* DIRECTIONS FOR THIS TASK
Update the stretch of data from the line containing "Add video to favorites with star icon" through the end, replacing "icon" with "symbol" and keeping everything else the same. Omit the pictures from your answer.

* RECORDED INFORMATION

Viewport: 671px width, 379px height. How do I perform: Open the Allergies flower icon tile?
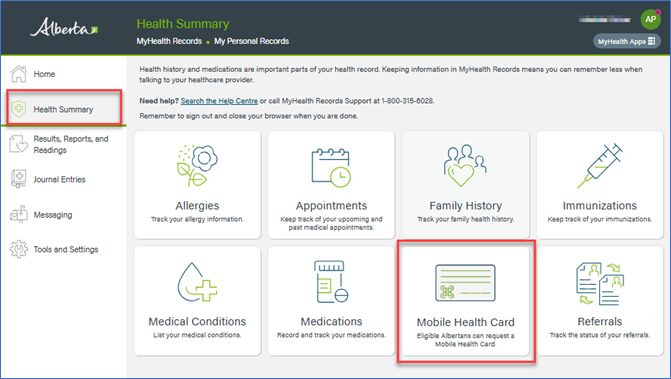pyautogui.click(x=197, y=166)
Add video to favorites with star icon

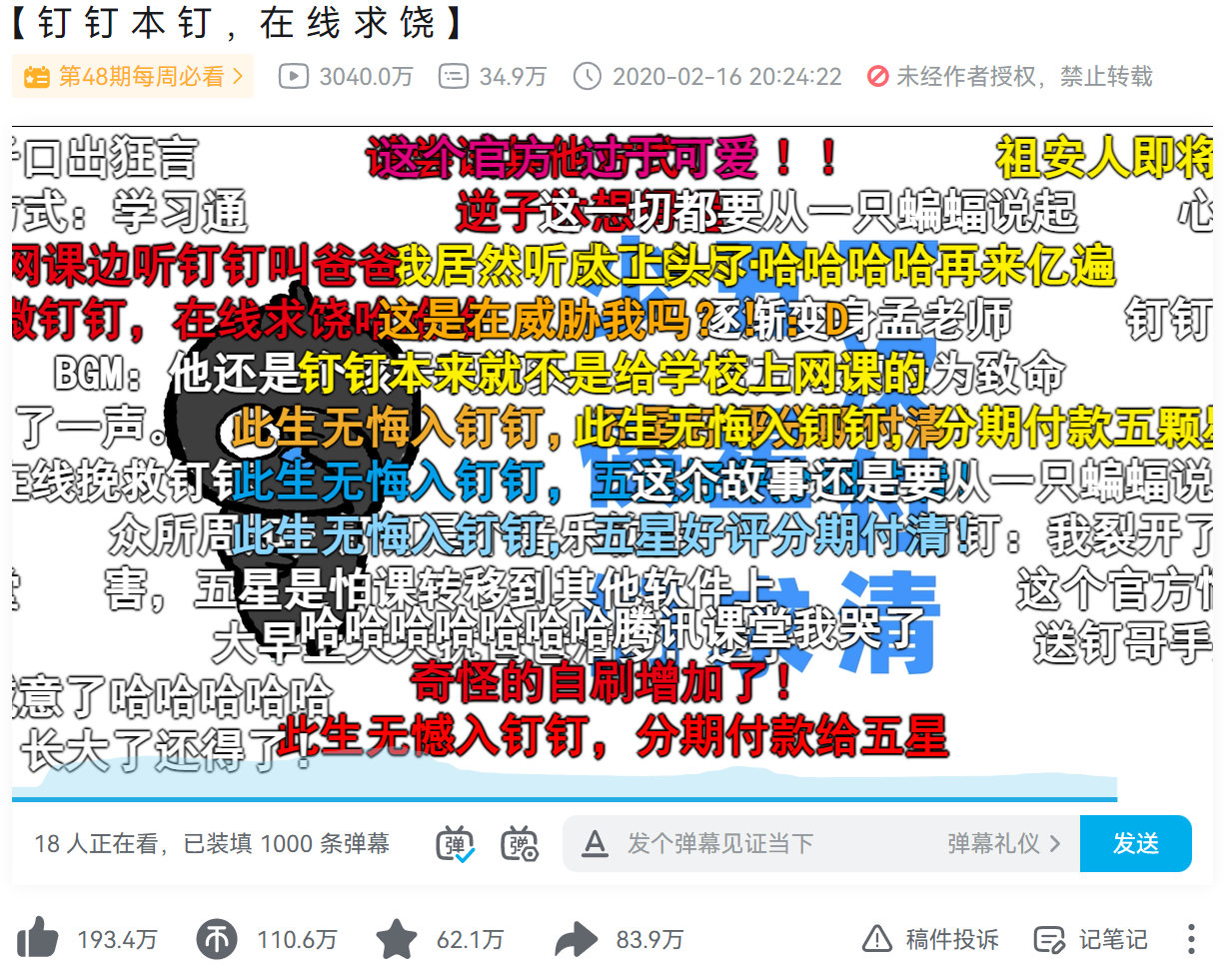[397, 939]
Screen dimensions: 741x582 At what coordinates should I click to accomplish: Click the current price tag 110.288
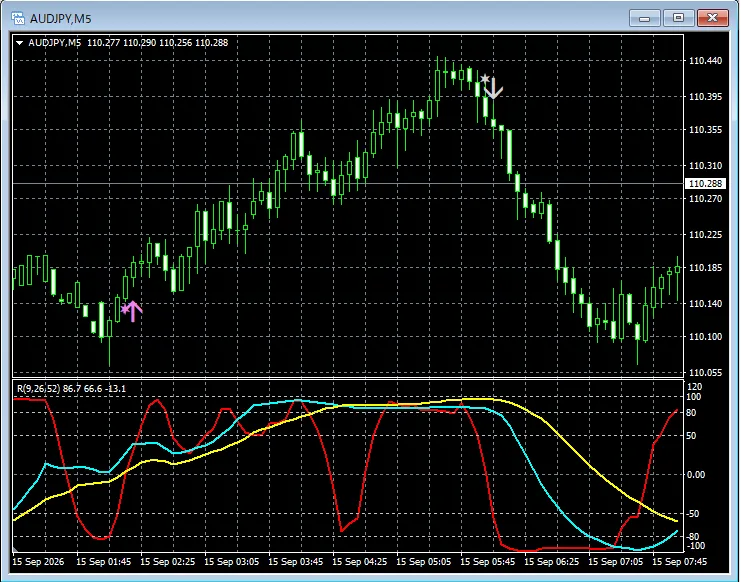pyautogui.click(x=705, y=184)
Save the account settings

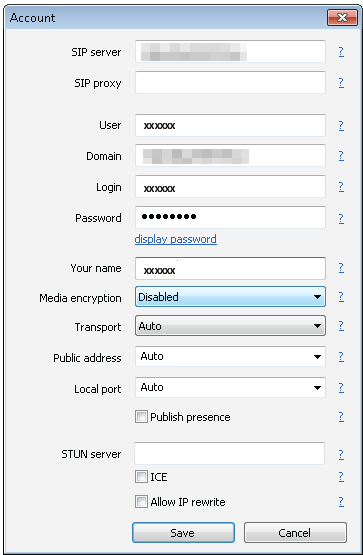click(x=183, y=532)
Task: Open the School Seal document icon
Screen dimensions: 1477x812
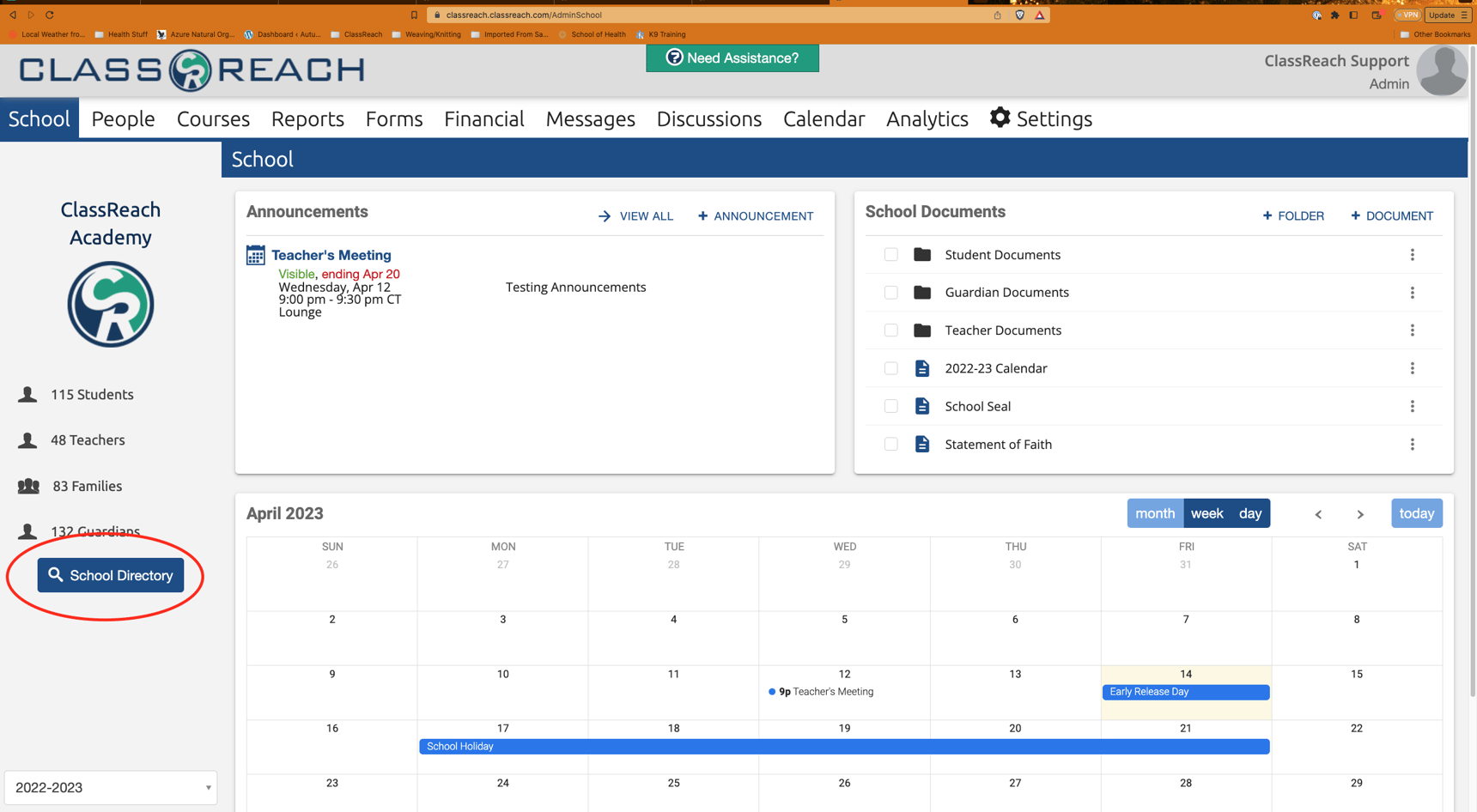Action: 922,406
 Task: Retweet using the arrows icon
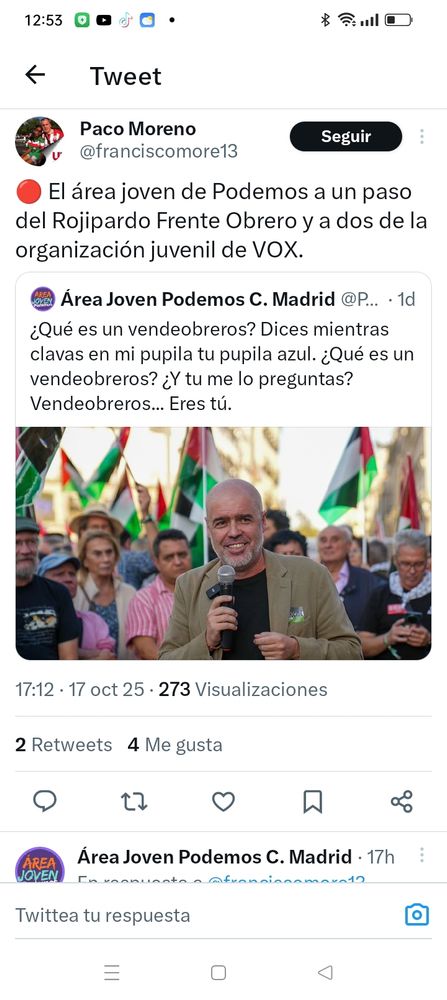coord(134,801)
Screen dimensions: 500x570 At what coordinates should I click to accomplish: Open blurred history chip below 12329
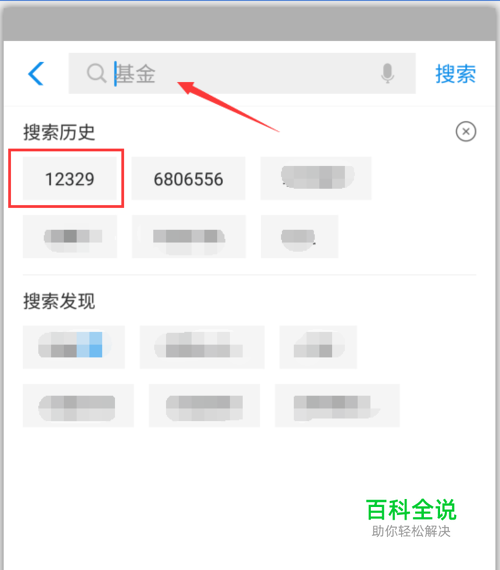70,237
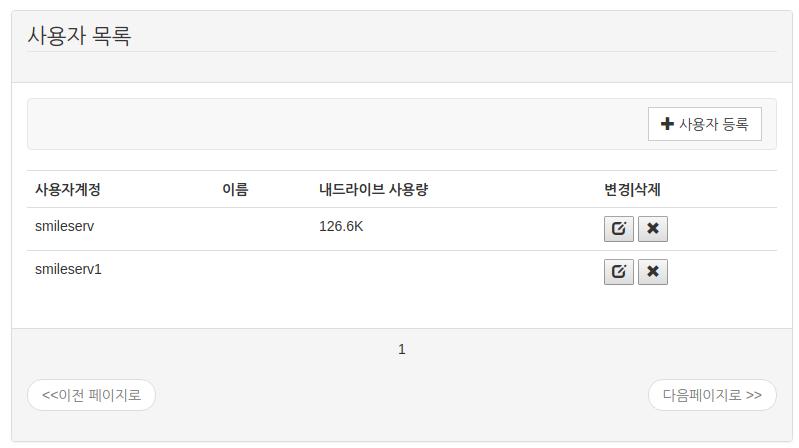
Task: Go to 다음페이지로 >> next page
Action: (x=712, y=395)
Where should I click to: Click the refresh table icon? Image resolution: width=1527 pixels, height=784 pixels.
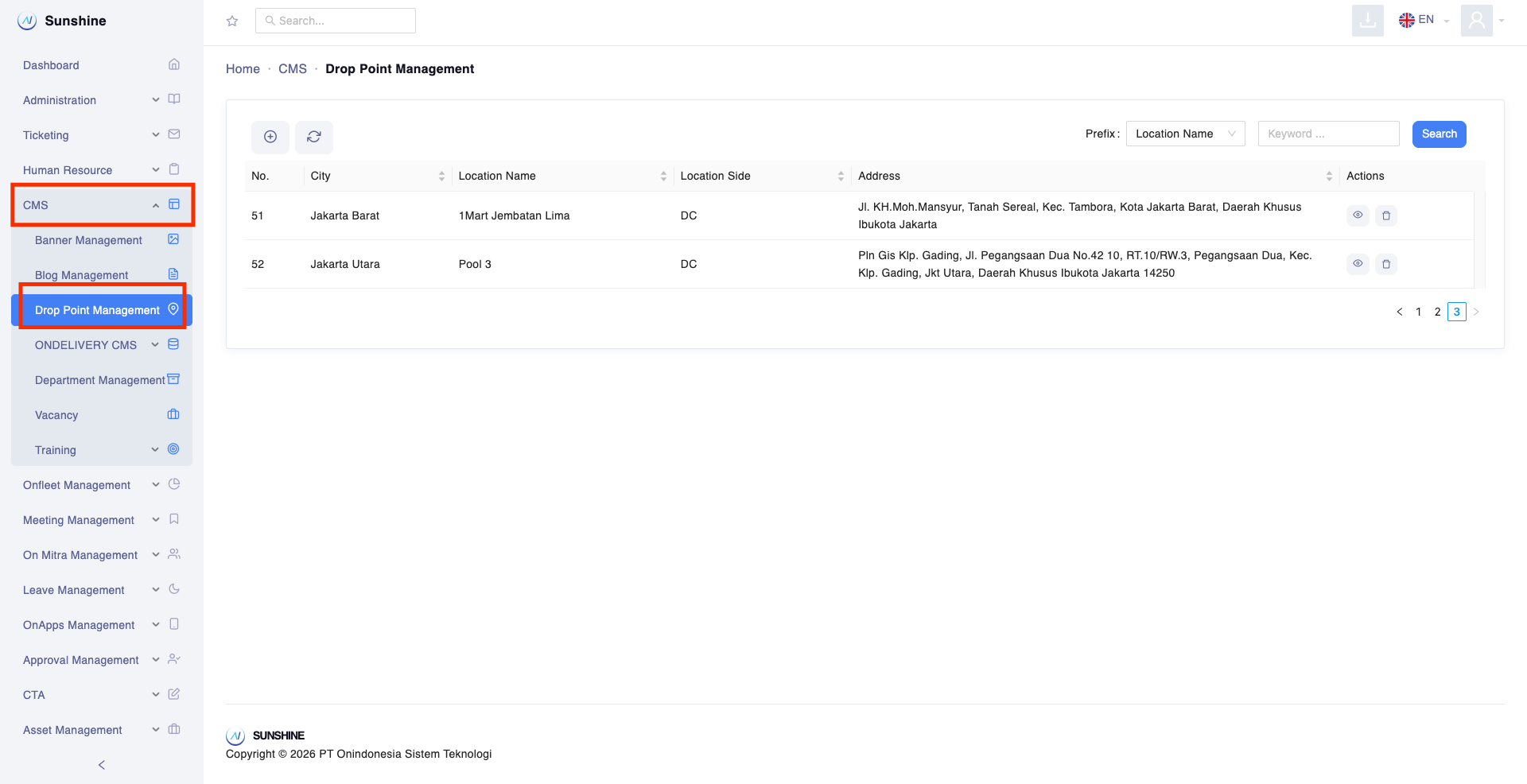tap(314, 137)
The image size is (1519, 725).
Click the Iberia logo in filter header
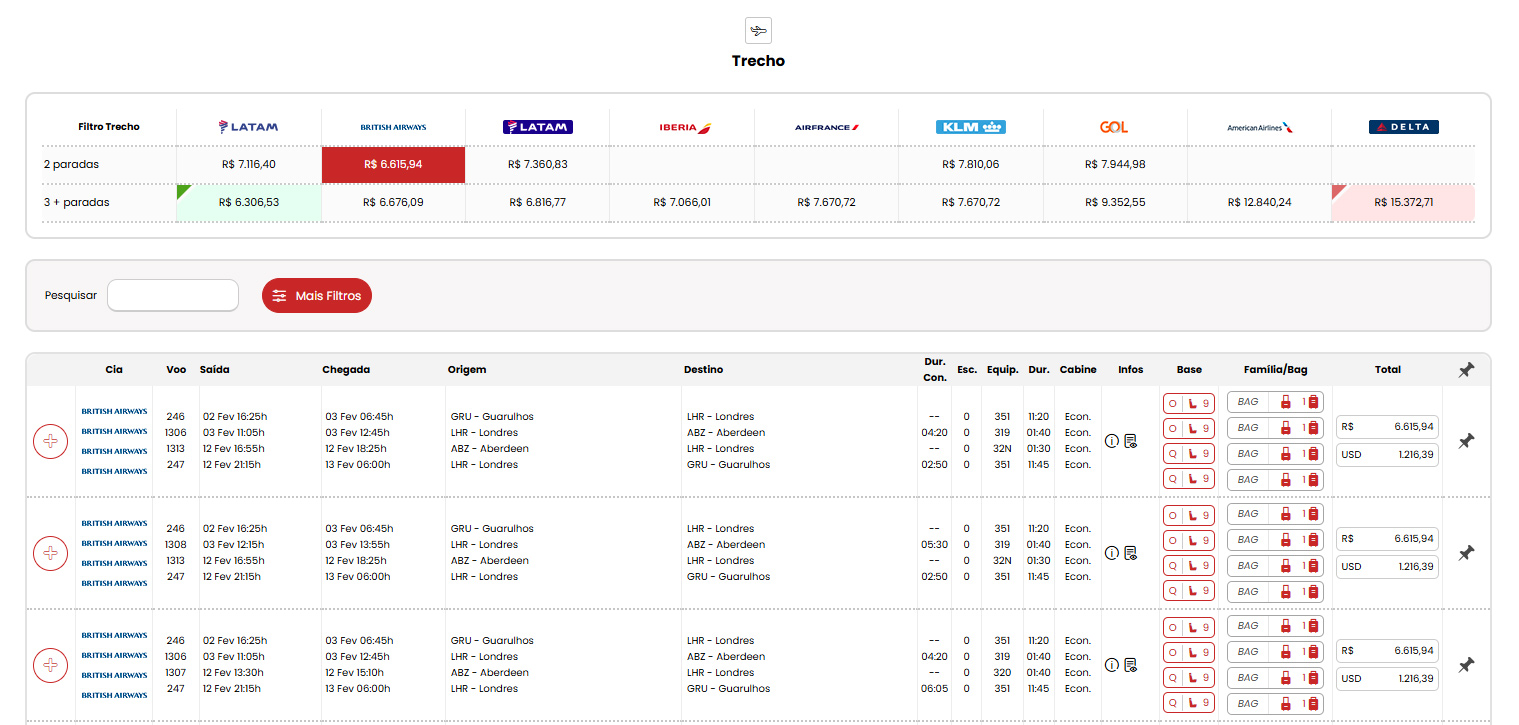coord(684,127)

* THE REPLY
Add video to favorites with star symbol

[397, 939]
Screen dimensions: 741x582 At what coordinates should I click to accomplish: Click the current price tag 110.288
pyautogui.click(x=705, y=184)
Save the account settings

click(x=183, y=532)
Task: Open the School Seal document symbol
Screen dimensions: 1477x812
Action: 922,406
 Task: Retweet using the arrows symbol
coord(134,801)
Screen dimensions: 500x570 At what coordinates should I click to accomplish: Open blurred history chip below 12329
70,237
Task: Go to 다음페이지로 >> next page
Action: (x=712, y=395)
Where should I click to: Click the refresh table symbol? Image resolution: width=1527 pixels, height=784 pixels.
tap(314, 137)
The image size is (1519, 725).
Click the Iberia logo in filter header
coord(684,127)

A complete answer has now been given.